Division of Neuro-Ophthalmology (MA, ADH), Wilmer Eye Institute, Johns Hopkins University School of Medicine, Baltimore, Maryland; Division of Ophthalmology (MA), King Abdulaziz Medical City, Riyadh, Saudi Arabia ; and Department of Pathology (MAV), Johns Hopkins University School of Medicine, Baltimore, Maryland.
J Neuroophthalmol. 2021 Mar 1;41(1):e131-e133. doi: 10.1097/WNO.0000000000000920.
A 36-year-old apparently healthy man presented with acute onset of diplopia. Examination demonstrated left sixth nerve palsy with 3 retinal hemorrhages noted in one eye. Gadolinium-enhanced high-resolution skull base MRI revealed left sixth nerve enhancement involving the cisternal segment.
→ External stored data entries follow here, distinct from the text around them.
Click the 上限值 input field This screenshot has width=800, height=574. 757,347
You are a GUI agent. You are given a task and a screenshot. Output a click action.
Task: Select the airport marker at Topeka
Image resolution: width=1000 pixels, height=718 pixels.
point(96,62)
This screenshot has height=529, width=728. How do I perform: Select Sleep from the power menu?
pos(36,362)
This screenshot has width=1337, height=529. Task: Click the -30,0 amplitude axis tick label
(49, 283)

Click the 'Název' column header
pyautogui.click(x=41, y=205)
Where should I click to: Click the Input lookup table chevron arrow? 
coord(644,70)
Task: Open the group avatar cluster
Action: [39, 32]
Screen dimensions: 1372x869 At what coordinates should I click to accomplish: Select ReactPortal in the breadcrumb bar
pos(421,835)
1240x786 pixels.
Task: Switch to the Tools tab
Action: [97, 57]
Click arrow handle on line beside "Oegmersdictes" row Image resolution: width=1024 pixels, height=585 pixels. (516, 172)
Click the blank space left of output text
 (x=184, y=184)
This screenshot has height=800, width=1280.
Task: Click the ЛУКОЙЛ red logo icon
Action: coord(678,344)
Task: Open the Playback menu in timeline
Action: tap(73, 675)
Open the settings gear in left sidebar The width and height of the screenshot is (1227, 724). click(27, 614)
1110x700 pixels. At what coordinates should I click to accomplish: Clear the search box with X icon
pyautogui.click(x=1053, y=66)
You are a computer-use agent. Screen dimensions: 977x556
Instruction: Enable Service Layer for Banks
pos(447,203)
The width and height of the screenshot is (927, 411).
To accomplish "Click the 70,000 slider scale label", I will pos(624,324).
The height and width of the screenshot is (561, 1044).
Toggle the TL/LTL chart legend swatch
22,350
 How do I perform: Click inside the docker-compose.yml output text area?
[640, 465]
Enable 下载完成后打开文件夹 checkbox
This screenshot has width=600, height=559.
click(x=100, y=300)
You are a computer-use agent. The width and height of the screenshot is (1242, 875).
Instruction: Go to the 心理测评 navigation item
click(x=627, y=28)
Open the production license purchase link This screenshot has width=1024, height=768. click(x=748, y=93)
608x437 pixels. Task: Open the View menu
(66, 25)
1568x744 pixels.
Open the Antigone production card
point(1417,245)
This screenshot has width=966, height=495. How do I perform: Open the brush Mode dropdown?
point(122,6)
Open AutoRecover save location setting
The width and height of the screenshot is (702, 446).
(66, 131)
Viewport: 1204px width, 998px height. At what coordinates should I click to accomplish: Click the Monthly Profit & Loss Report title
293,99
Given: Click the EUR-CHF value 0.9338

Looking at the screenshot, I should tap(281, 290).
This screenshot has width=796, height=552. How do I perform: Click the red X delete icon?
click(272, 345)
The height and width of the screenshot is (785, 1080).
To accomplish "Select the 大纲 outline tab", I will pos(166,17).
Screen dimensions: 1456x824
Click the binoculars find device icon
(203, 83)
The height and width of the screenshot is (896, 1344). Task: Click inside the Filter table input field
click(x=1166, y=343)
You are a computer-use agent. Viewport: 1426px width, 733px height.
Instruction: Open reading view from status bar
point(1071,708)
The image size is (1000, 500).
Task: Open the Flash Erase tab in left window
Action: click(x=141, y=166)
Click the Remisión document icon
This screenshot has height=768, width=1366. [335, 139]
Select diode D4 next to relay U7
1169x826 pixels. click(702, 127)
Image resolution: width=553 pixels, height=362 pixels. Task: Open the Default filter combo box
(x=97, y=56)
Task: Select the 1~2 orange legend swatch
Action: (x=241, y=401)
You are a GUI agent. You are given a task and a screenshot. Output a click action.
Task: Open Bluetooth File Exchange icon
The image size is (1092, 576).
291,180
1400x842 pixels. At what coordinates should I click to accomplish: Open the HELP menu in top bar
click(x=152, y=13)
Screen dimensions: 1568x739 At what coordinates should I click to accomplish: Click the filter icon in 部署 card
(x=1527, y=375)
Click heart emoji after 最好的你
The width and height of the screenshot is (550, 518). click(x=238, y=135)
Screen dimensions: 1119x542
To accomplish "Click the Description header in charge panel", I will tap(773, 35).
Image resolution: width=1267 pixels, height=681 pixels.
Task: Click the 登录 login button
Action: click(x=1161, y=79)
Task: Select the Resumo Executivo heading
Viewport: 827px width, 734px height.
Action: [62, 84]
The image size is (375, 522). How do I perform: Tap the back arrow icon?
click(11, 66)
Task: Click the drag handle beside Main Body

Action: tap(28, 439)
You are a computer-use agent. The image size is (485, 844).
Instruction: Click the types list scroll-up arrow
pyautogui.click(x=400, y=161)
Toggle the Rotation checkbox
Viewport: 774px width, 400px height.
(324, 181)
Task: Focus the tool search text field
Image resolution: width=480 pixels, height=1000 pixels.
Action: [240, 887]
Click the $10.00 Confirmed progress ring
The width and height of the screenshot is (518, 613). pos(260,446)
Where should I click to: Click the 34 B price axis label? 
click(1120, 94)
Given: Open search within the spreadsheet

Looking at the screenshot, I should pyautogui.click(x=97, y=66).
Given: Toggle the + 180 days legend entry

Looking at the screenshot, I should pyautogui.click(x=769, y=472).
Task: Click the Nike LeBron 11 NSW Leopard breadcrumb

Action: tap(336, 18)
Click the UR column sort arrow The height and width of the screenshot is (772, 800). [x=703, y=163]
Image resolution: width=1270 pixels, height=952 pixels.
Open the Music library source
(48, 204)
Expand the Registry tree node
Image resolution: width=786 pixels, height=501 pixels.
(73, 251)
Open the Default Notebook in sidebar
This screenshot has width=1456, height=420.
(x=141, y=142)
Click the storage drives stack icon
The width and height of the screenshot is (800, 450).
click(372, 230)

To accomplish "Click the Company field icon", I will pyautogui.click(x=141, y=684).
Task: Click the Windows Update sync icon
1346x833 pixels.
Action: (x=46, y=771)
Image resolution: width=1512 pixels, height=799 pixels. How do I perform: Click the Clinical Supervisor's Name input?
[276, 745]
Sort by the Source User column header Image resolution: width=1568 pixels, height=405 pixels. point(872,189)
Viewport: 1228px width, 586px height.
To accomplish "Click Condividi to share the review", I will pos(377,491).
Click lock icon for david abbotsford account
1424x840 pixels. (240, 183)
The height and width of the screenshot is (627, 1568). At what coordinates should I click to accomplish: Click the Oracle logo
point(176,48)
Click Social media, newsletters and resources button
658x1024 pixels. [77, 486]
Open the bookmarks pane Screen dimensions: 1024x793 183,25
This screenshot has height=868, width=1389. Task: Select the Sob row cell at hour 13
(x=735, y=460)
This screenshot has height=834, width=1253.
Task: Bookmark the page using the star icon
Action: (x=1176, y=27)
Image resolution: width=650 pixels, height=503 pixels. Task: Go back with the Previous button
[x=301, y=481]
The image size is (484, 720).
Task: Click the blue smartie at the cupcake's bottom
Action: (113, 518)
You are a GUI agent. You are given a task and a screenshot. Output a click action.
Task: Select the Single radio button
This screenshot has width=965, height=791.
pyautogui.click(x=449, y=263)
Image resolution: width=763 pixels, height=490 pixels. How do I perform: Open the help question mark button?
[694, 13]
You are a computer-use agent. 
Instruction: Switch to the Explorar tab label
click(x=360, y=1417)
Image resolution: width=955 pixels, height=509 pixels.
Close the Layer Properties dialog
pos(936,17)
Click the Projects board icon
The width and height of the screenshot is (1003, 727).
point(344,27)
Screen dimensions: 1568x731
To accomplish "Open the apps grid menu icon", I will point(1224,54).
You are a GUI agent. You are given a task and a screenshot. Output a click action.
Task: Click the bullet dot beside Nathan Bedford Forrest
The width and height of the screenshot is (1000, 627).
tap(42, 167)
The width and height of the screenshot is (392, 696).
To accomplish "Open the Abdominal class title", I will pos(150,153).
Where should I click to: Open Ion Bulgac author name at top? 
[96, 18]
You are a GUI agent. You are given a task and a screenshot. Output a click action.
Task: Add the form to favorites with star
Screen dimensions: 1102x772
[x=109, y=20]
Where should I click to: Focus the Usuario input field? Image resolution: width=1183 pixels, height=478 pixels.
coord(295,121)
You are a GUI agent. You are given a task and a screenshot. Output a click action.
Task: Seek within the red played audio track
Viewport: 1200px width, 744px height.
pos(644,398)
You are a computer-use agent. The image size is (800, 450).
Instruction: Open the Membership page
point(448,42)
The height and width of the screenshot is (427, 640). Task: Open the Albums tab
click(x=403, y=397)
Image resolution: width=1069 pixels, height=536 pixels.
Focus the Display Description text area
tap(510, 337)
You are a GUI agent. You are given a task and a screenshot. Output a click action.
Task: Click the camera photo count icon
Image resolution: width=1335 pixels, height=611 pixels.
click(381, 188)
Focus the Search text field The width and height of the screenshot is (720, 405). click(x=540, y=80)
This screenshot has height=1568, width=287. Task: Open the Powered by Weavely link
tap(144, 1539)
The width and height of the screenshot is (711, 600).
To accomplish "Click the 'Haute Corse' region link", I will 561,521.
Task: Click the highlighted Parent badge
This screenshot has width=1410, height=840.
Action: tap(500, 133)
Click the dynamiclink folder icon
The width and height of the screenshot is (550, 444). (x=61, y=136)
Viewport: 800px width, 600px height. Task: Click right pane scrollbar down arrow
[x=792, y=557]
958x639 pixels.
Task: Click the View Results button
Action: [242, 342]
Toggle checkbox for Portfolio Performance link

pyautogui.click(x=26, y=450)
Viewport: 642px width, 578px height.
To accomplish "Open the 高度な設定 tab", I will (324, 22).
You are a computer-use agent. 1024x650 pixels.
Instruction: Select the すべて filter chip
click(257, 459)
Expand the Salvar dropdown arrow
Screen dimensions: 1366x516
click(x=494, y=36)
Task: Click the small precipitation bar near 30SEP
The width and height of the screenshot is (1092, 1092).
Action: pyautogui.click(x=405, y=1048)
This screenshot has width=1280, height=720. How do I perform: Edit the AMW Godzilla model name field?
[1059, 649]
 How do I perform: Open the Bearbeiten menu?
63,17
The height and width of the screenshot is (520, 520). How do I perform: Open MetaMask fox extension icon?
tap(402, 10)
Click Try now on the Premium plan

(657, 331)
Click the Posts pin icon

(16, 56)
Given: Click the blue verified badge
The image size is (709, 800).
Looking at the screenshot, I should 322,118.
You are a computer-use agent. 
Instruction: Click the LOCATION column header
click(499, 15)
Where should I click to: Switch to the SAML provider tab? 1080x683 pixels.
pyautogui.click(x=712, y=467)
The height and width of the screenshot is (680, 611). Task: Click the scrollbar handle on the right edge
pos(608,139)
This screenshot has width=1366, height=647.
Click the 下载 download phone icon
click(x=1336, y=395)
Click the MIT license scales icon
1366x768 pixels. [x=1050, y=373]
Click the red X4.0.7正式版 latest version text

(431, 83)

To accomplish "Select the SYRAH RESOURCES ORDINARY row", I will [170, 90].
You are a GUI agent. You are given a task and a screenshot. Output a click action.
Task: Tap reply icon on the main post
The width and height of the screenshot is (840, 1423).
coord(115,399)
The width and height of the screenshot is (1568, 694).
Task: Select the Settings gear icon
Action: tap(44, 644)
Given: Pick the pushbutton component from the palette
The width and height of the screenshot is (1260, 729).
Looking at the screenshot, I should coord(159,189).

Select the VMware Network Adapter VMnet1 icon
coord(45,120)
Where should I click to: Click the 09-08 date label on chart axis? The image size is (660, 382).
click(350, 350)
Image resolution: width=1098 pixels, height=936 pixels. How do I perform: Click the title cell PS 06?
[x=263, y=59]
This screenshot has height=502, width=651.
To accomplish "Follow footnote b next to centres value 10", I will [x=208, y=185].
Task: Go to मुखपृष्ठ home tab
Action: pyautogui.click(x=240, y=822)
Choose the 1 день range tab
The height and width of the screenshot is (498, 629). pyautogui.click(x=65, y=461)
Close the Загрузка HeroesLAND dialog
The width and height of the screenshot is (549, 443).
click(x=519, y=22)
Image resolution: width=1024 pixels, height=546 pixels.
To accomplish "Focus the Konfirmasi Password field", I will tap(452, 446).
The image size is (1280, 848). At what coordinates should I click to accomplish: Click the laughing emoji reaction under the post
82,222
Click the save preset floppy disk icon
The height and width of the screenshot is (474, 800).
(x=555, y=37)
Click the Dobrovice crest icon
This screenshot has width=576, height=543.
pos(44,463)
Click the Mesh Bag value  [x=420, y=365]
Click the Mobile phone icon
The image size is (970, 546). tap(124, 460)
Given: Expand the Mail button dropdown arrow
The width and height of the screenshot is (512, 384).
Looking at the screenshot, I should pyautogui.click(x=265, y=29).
Complete blood count, cerebrospinal fluid analysis, bone marrow biopsy, and flow cytometry confirmed acute T-cell lymphoblastic leukemia with central nervous system involvement. This case demonstrates the value of high-resolution MRI in the evaluation of cranial nerve palsy in young adults and also emphasizes the importance of systemic work up in these cases, particularly when retinal findings are present.
一位 36 岁看似健康的男性出现急性复视。检查发现左眼第六脑神经麻痹,一只眼有 3 处视网膜出血。钆增强高分辨率颅底 MRI 显示左侧第六脑神经增强,累及池段。全血细胞计数、脑脊液分析、骨髓活检和流式细胞术证实存在中枢神经系统受累的急性 T 细胞淋巴母细胞白血病。本例表明高分辨率 MRI 在评估年轻成人颅神经麻痹中的价值,还强调了在这些情况下进行系统检查的重要性,特别是当存在视网膜发现时。